As imagined by Brian Beacom
HALLELULJA! I haven’t felt like praising the Lord so loudly since I was PR officer for the Church of Scotland back in the 1980s. Why? Well, if I can turn to another deity for inspiration, as Brucie would have said, “Didn’t she do well!”
This week’s performance by Nicola would have made Helen Mirren envious.
OK, the memory lapses stuff didn’t play out too well, but I can confirm The Boss suffers from mild amnesia at home. She often forgets I’m not an employee.
But right now I’m ecstatic. Can you imagine what it would have been like for me if the jam scone had landed on the floor upside down and she had to resign?
My life would have been a nightmare. I’d be forever hearing the clippity-clop of anxious stiletto pacing up and down on our hardwood flooring. I’d be Elastoplasting her fingers, bloodied from sticking pins in that voodoo doll of Alex Salmond she keeps under her pillow. Or forever trying to calm her mood by streaming the first series of Borgen.
As you can imagine, The Boss is not the banana bread sort. She loves to mix it in the cut and thrust and skulduggery of political life. She loves being centre stage, almost as much as Jason Leitch.
Not me, though. I’m wallpaper. I’m a Dobbies plant pot. I’m the copy of that dull Sunset Song you read at school because teachers made you. I’m quite happy to look out the window at magpies.
I simply can’t be doing with all these questions about whether or not I was at home the night The Boss met with Alex Salmond, or whether I had WhatsApp on my phone all the time I said I didn’t – because we all know we can never really be sure, can we, even if accounts suggest I last used WhatsApp on November 22.
And yes, I know you want to know about the messages.
Well, I will be totally honest about them. I used to go for them regularly when I was a wee boy living in Edinburgh. I’m not saying I always came back with the stuff on the list. But that can happen when you’re only in your early 20s.
And I know you want me to talk about what me and The Boss talk about at home. Well, sometimes we talk about that fateful day we met at an SNP Youth Camp in 1988, when our eyes met across the plastic tartan tablecloth and, oh, how we shared the romance in our souls, talking passionately of favourite films such as Brigadoon and Braveheart.

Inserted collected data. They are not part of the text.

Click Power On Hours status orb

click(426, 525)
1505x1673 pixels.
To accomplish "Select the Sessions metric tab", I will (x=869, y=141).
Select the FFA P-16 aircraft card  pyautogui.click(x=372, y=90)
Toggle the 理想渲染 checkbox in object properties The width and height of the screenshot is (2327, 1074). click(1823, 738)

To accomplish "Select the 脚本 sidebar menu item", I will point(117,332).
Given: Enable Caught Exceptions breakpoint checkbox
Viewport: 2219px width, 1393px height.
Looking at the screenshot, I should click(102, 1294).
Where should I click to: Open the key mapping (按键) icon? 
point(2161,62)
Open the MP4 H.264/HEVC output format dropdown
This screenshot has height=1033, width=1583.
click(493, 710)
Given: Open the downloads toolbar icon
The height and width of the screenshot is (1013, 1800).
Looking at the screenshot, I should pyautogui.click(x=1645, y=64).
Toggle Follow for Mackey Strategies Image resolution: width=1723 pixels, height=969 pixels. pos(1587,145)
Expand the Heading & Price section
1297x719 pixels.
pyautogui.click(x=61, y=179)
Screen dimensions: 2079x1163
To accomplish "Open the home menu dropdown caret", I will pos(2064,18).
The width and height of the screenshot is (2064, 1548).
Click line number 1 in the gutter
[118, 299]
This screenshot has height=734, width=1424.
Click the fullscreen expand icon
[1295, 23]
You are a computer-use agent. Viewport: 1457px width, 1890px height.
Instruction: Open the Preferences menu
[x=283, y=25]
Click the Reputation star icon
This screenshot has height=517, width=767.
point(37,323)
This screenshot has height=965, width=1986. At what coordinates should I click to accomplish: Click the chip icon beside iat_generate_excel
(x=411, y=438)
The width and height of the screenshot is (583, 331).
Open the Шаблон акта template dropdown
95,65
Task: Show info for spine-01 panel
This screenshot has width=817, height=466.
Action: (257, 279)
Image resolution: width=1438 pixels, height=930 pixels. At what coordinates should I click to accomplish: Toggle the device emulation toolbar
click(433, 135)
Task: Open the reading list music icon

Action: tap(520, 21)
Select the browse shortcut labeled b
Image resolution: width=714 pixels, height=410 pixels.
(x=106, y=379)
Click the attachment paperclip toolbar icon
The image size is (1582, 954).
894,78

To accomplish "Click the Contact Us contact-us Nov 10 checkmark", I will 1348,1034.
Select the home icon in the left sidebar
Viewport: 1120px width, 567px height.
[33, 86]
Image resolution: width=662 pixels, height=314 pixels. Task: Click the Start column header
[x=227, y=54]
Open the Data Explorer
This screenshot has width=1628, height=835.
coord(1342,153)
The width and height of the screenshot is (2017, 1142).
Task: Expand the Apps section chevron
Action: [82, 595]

You know, that first night we stayed up until 10 o’clock imagining what a fiscal planning budget for a new Caledonia could look like.
We still talk about that. But thanks to The Boss’s show, we’re now talking about Jackie Baillie’s slide back into Labour muddleland. And Ruthie leaving for the Lords. Hallelujah indeed!
Oops, what was that? Sorry I must go. There’s a magpie tapping at the window.